* _Task instructions_
Please copy the diary entry exactly, from "This morning Erskine" through "remained very low-spirited.", including both.

* _Passage shown_

= Beginning of Section =

This morning Erskine and I expected the reviews on our letters. So we breakfasted at Dempster’s. However, our time was not yet come. Dempster this day gave us an excellent dinner. We went with him and saw his Honour lay out half a guinea in the article of fish. Johnston the advocate was one of the guests. He pleased me by talking about a man’s having vigour of mind. Indeed, there is such a kind of human beings, and happy are they in comparison with the feeble and fluctuating. We drank tea here. Yet I still remained very low-spirited.

= End of Section =

* _Raw data_
= Beginning of Section =

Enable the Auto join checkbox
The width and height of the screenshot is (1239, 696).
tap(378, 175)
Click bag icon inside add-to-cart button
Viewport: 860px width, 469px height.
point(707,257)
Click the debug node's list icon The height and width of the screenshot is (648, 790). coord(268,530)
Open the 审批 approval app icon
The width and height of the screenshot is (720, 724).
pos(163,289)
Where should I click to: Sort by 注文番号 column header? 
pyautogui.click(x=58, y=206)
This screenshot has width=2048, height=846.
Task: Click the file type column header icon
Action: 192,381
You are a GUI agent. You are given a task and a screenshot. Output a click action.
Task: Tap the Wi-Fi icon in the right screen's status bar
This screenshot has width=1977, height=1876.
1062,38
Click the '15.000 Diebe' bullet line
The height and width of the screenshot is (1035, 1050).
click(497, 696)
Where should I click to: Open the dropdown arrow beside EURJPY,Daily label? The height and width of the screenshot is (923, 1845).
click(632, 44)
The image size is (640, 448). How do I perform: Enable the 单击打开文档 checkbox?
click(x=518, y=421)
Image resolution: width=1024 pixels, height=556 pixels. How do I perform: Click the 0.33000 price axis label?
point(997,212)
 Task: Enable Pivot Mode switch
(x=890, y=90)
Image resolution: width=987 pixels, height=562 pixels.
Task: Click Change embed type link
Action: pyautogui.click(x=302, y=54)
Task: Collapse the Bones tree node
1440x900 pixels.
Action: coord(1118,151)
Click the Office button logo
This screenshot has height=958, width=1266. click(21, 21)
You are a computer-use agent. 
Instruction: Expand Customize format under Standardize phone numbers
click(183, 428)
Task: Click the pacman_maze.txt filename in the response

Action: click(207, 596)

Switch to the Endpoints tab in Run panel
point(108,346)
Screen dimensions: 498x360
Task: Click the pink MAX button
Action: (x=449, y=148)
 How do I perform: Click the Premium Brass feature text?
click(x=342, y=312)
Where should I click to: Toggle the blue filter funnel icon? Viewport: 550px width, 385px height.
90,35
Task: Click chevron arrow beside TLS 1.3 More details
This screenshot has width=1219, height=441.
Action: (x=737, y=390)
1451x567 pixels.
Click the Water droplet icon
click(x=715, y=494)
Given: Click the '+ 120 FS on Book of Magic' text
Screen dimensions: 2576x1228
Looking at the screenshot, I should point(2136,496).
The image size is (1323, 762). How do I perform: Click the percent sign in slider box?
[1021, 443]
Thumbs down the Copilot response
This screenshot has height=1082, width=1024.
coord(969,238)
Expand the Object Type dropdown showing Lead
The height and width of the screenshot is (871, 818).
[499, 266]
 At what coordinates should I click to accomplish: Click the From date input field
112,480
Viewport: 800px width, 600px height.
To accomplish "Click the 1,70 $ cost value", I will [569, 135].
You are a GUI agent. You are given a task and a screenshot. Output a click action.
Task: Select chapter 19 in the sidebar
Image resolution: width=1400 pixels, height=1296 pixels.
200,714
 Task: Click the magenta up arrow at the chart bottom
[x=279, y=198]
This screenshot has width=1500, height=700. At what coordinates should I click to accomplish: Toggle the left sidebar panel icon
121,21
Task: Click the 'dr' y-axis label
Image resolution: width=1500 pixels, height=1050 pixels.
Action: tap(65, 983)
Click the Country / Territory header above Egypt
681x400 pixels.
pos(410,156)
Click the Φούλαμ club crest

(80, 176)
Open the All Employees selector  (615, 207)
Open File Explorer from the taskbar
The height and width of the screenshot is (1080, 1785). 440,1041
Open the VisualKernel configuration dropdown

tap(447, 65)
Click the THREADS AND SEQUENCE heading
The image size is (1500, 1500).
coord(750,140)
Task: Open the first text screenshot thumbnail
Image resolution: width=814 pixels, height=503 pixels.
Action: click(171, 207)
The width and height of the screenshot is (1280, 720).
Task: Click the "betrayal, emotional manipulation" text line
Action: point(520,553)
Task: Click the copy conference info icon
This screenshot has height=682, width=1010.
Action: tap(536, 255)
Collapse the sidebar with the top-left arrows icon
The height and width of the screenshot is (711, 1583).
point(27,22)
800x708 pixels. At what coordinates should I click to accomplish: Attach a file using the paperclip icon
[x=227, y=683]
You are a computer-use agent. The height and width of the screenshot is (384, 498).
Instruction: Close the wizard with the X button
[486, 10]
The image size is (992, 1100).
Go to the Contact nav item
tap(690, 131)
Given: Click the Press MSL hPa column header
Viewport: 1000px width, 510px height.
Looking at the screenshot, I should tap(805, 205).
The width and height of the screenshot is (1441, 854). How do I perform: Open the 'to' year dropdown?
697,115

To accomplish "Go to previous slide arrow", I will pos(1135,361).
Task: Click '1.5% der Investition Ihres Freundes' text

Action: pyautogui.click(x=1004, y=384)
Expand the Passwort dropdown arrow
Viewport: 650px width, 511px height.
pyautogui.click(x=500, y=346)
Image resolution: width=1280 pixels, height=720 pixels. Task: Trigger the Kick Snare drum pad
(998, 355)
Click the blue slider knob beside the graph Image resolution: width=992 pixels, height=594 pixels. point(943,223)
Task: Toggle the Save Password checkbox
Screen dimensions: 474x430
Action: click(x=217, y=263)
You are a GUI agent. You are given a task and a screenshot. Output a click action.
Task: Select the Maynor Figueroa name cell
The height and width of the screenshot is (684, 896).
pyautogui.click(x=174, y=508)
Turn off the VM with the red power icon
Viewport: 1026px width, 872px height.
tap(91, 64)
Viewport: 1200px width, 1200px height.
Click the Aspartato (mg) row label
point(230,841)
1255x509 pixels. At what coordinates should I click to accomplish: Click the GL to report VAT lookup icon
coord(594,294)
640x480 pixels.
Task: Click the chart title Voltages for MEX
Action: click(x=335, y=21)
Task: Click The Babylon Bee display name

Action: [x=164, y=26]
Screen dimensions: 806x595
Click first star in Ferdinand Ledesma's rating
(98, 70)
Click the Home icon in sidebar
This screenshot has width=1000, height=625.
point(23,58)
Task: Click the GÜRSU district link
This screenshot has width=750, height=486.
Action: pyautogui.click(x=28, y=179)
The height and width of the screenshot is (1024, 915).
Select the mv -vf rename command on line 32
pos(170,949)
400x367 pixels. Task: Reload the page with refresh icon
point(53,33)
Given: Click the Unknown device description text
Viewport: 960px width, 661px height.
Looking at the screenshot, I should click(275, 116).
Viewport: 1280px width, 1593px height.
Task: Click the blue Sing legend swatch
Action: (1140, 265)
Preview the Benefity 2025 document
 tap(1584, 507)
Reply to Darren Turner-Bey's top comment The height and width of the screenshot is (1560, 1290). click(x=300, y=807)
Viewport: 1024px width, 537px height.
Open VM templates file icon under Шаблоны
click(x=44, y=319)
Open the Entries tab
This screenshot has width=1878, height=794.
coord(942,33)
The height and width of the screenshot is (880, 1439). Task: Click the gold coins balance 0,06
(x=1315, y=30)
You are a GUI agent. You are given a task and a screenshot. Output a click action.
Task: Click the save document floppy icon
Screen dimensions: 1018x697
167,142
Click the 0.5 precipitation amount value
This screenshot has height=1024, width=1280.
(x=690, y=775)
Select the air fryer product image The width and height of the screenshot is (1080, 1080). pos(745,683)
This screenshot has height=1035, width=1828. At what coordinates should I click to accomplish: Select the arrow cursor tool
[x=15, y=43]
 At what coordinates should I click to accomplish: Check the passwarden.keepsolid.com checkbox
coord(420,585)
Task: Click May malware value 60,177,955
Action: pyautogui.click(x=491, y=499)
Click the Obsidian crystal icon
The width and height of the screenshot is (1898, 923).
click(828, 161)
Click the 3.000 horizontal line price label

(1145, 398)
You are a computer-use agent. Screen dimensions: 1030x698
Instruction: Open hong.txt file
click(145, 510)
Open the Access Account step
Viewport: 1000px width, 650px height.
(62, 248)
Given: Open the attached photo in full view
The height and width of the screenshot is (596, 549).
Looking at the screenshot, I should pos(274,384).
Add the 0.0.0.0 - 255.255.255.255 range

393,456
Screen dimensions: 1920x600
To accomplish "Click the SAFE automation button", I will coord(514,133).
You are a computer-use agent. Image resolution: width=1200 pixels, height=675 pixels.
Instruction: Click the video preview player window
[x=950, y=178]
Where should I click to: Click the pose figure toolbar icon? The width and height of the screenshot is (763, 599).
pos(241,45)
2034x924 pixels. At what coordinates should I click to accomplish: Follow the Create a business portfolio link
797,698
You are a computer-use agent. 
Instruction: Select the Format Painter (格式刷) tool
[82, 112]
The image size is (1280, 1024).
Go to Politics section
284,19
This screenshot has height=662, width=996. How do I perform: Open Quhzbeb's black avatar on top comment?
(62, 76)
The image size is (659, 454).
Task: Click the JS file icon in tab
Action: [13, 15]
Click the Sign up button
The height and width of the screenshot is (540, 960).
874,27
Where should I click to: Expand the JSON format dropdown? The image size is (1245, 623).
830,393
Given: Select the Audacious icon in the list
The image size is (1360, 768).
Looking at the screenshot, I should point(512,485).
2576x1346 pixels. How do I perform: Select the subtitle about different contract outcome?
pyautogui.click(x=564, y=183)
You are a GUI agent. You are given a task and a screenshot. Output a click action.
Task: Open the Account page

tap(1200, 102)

= End of Section =

* _Finished exercise_
This morning Erskine and I expected the reviews on our letters. So we breakfasted at Dempster’s. However, our time was not yet come. Dempster this day gave us an excellent dinner. We went with him and saw his Honour lay out half a guinea in the article of fish. Johnston the advocate was one of the guests. He pleased me by talking about a man’s having vigour of mind. Indeed, there is such a kind of human beings, and happy are they in comparison with the feeble and fluctuating. We drank tea here. Yet I still remained very low-spirited.